WHAT NEEDS TO BE DONE:
Leaving out the pictures, retype the lines from the beginning of the listing through the line containing "Task: Open the uTorrent taskbar icon".

MATERIAL SUPPLIED:
───

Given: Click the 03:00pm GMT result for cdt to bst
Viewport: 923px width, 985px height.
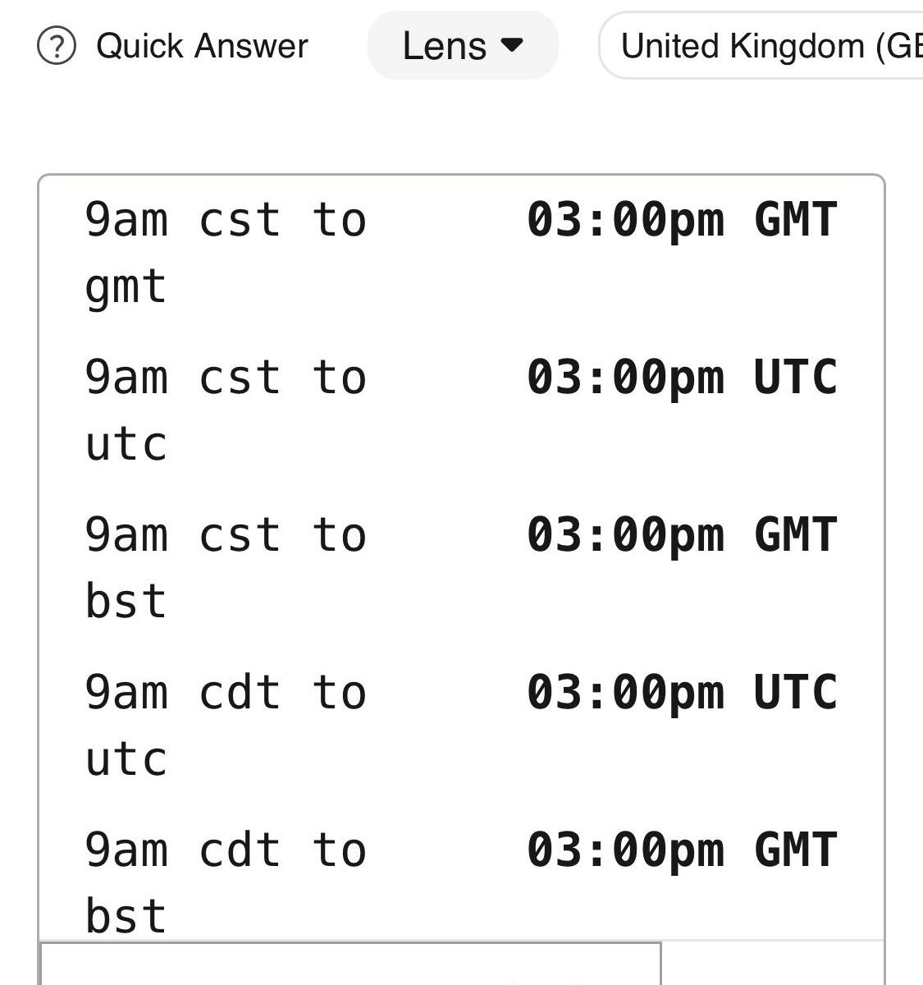Looking at the screenshot, I should pos(682,851).
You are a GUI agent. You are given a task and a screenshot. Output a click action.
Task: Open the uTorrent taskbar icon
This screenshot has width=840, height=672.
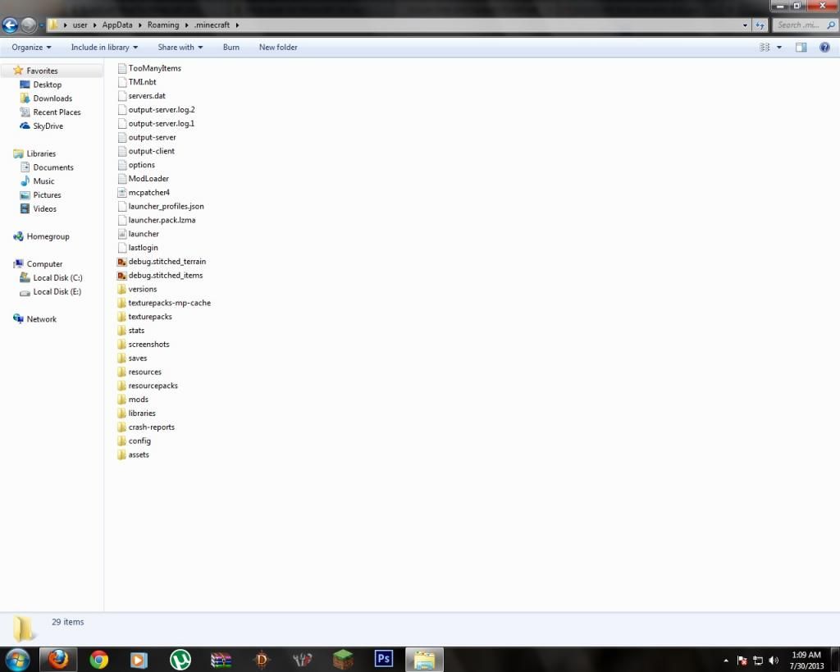[180, 660]
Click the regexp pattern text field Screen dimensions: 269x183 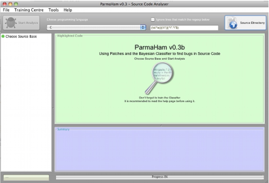(184, 28)
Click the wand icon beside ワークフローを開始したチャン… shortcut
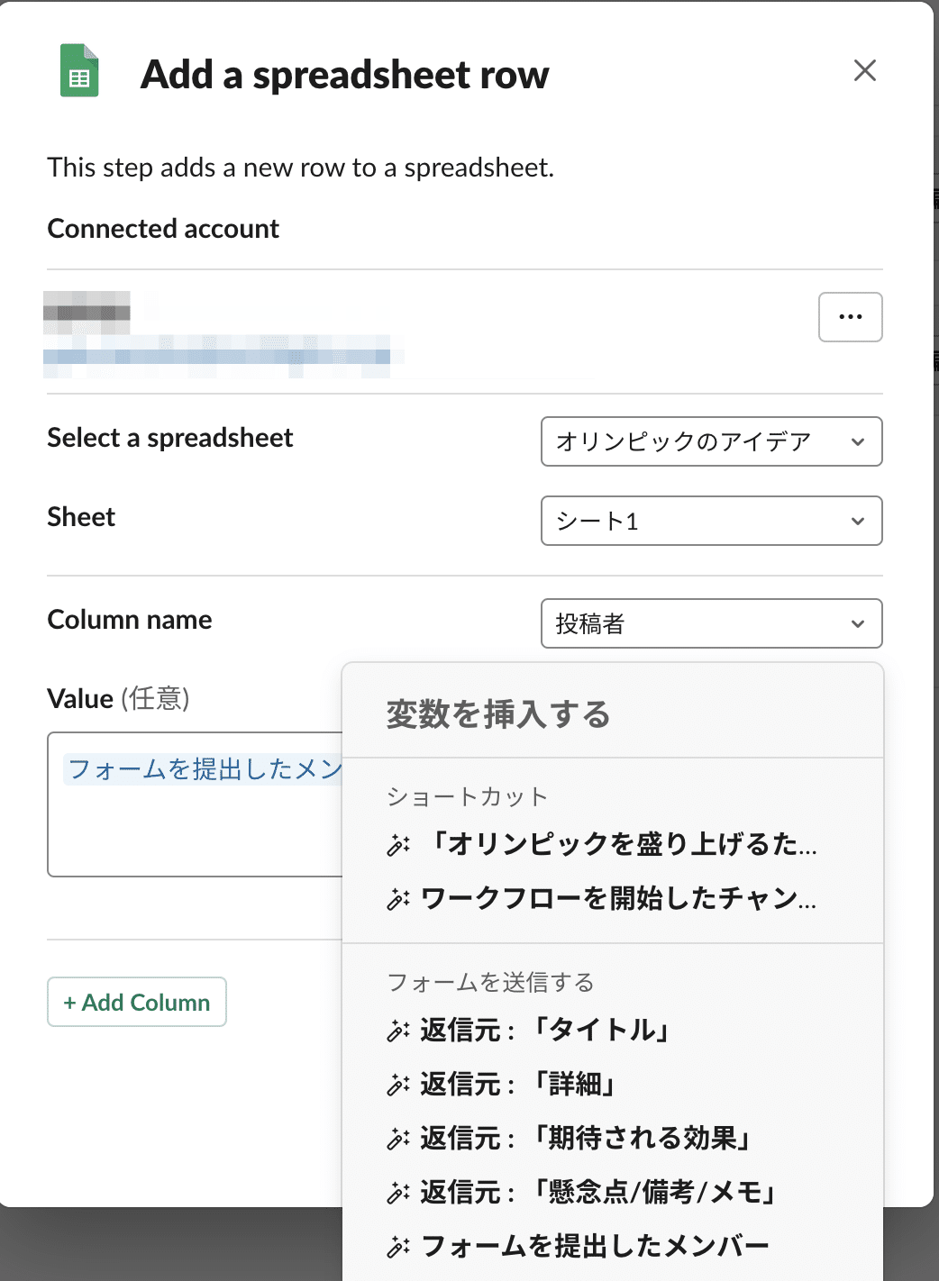 396,898
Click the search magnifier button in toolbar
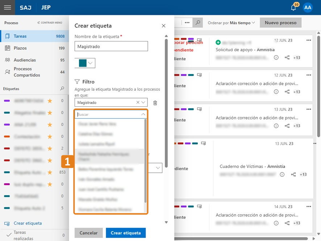321x241 pixels. (x=197, y=23)
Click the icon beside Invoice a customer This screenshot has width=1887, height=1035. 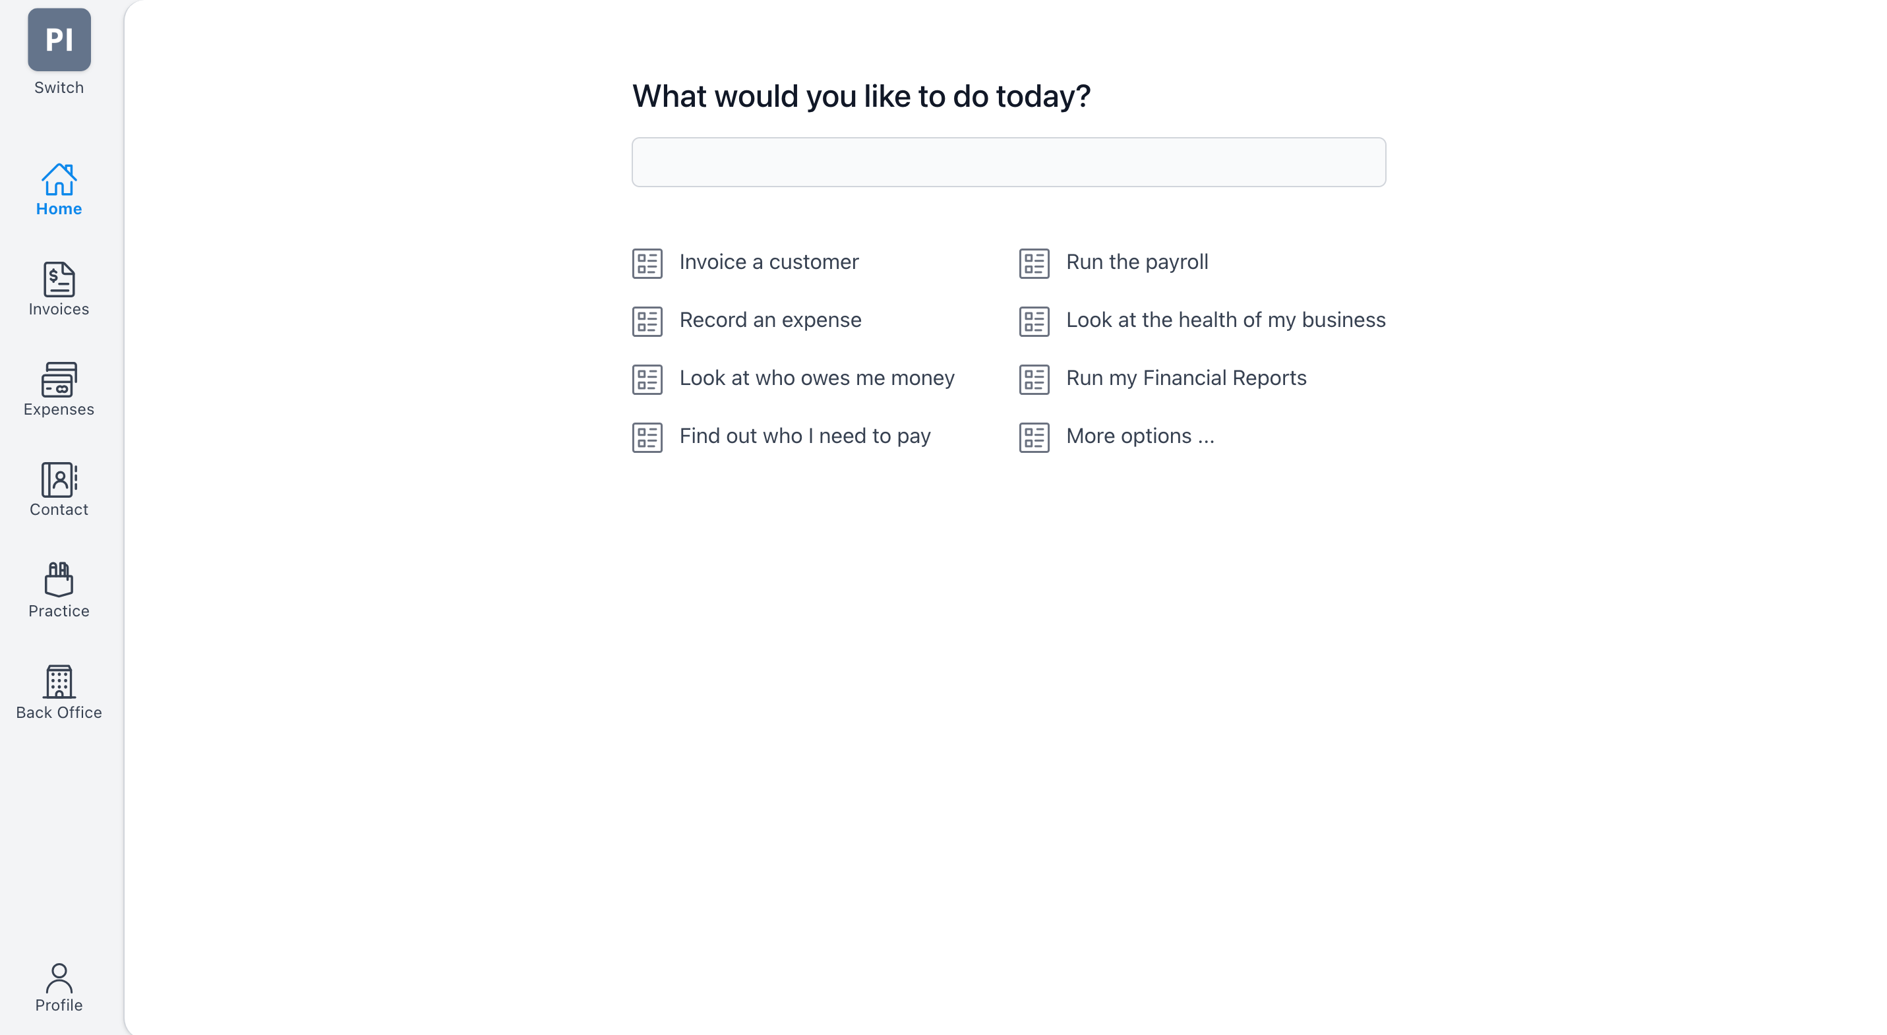[647, 262]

───

OUTPUT OF THE EXERCISE:
Given: Click the 03:00pm GMT result for cdt to bst
Viewport: 923px width, 985px height.
Looking at the screenshot, I should pos(682,851).
You are a GUI agent. You are given a task and a screenshot. Output a click action.
Task: Open the uTorrent taskbar icon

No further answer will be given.